Today, the U.S. Supreme Court heard oral arguments for the case Sackett v. U.S. Environmental Protection Agency, deliberating what waterways and wetlands are protected under the Clean Water Act. The Supreme Court’s decision to hear Sackett v. EPA is another troubling sign that the new supermajority in the nation’s highest court is pursuing a deregulatory path. Based on an extraordinarily narrow reading of the law, the Sacketts and their industry allies asked the Court to strip protections from 45 million acres of the country’s wetlands.
Earthjustice filed an amicus brief to the Supreme Court on behalf of our clients — 18 Tribes who rely on waterways for food, economy, and culture — and are supportive of water protections.
“Congress passed the Clean Water Act to protect all our nation’s waters, and you can’t do that unless you protect wetlands,” said Sambhav Sankar, Senior Vice President of Programs at Earthjustice. “Today we saw even the Court’s conservative justices wrestle with the reality that all waters are connected, and the fact is that this industry-sponsored effort isn’t about protecting private property, it’s about radical deregulation. There will always be difficult line-drawing problems in environmental regulation, but time has shown that those lines should be drawn by scientists and politically accountable lawmakers — not unelected judges.”
The Sacketts brought their case to the Court hoping to persuade the new conservative supermajority to revisit Rapanos v. United States and rewrite the Clean Water Act. After the Court’s 2006 decision in Rapanos, the EPA and Army Corps developed a workable regulatory system to define which wetlands are protected by the Clean Water Act — namely, the ones that substantially impact downstream water quality. EPA and the Corps are now responding to concerns about the regulatory system by writing new regulations to further clarify the issue.

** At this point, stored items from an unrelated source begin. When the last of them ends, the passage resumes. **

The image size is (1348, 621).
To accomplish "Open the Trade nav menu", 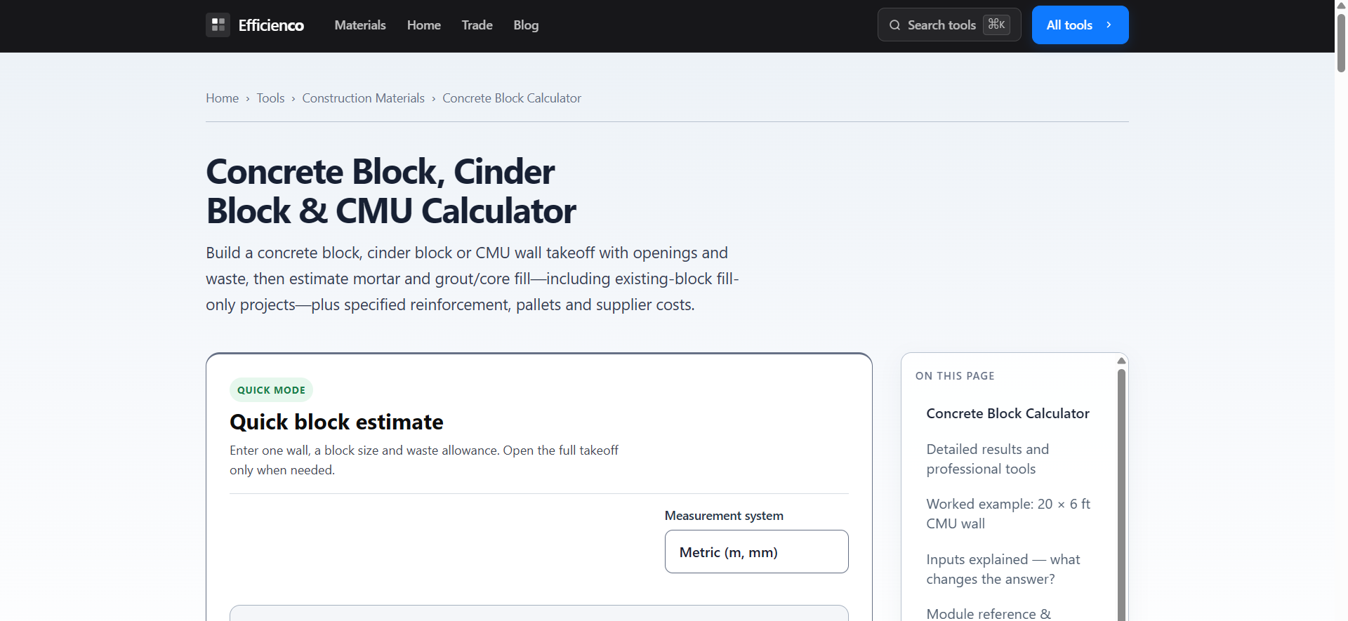I will pyautogui.click(x=477, y=25).
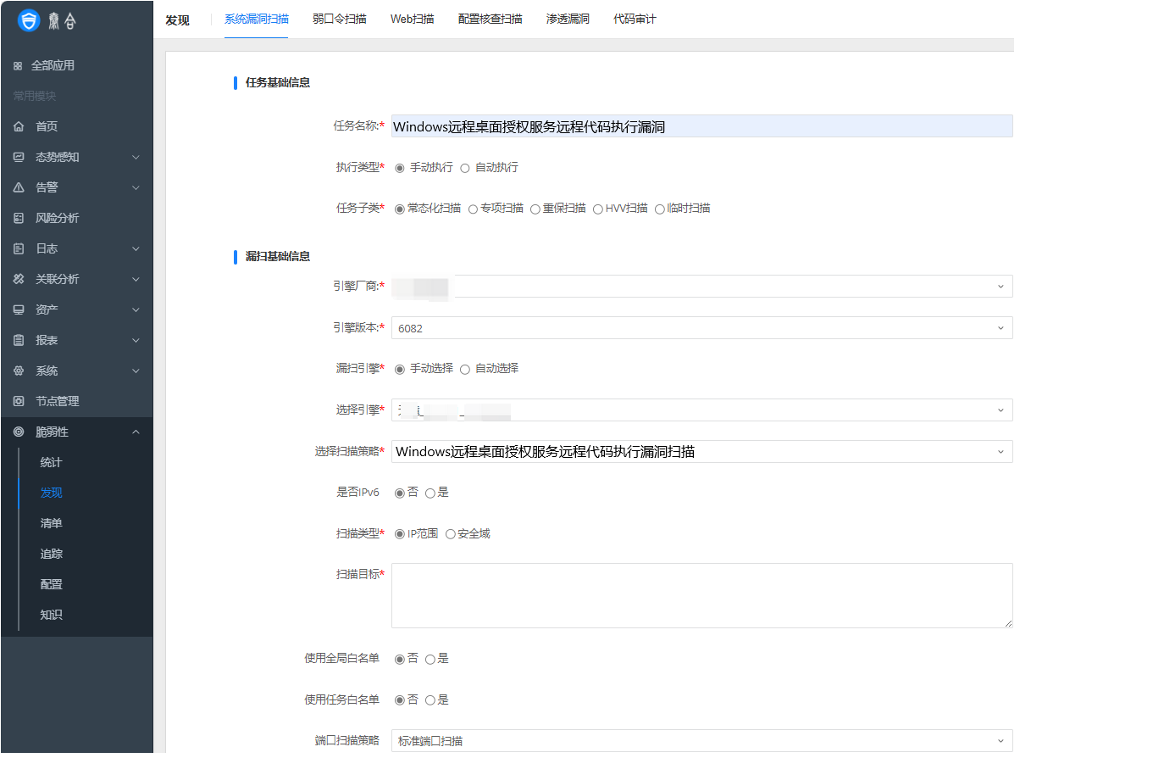This screenshot has height=758, width=1153.
Task: Select 自动执行 for execution type
Action: tap(466, 167)
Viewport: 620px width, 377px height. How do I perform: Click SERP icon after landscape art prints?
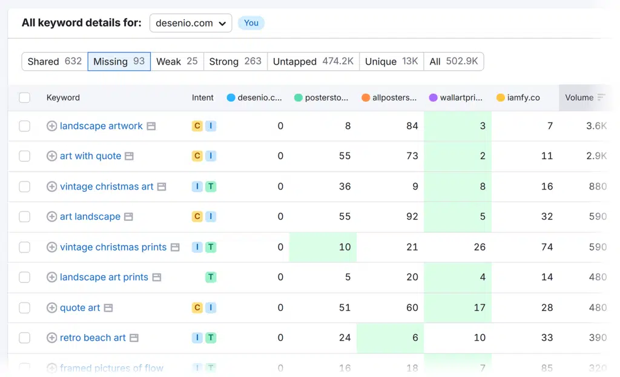click(x=156, y=277)
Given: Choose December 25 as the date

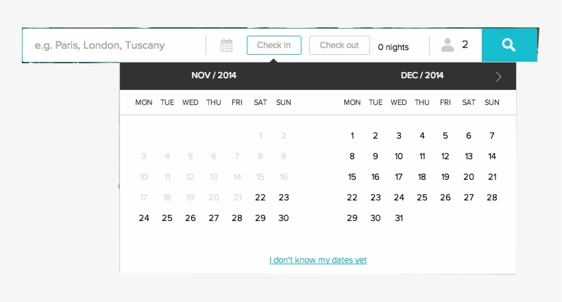Looking at the screenshot, I should (x=422, y=198).
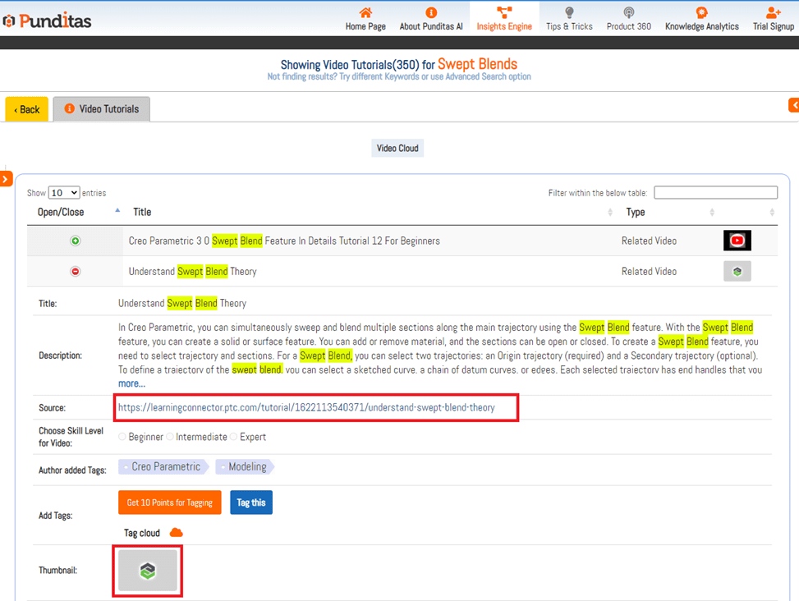Screen dimensions: 799x601
Task: Collapse the Understand Swept Blend Theory row
Action: 76,271
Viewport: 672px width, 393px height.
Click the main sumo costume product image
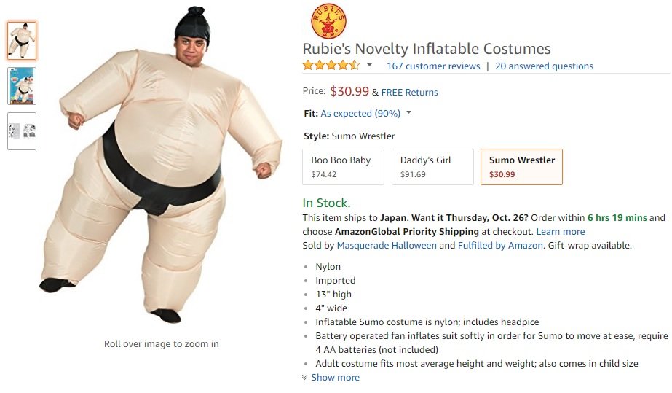[161, 166]
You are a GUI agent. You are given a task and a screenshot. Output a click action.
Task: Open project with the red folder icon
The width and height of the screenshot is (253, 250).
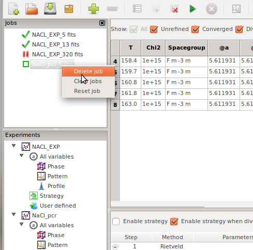coord(32,9)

The Court’s decision to grant that request during an active rulemaking process — the result of a legal challenge brought by Earthjustice — demonstrates its willingness to disregard traditional principles of judicial restraint in service of a deregulatory agenda. But at today’s argument, we saw that agenda collides with the reality of environmental protection. As several justices recognized, Congress expressly designed the act to protect the “integrity” of our nation’s waters, and removing protections for wetlands — which filter pollutants, prevent harmful flooding, and more — would defy Congress’ purpose.
Congress enacted the Clean Water Act to protect all the “waters of the United States” to restore and maintain the chemical, physical, and biological integrity of the Nation’s waters. Today the Court struggled to reconcile the Sacketts’ and industry-sponsored arguments with the act’s broad language, Congress’ purpose, and with the reality that all waters are connected.
The government’s position — and that of the environmental community — is that we should decide which wetlands the act protects by considering the goals of the act (to protect water quality) and the science (the degree to which wetlands are connected to other waters).
The Sacketts want the Court to rule that the act only protects wetlands that are physically indistinguishable from navigable water bodies. As even some conservative justices acknowledged, this arbitrary line would defy the text and purposes of the act, decades of consistent legal interpretation, and the science of environmental protection. The Sacketts’ approach would seriously threaten our nation’s waters.
A Supreme Court decision is likely in early 2023.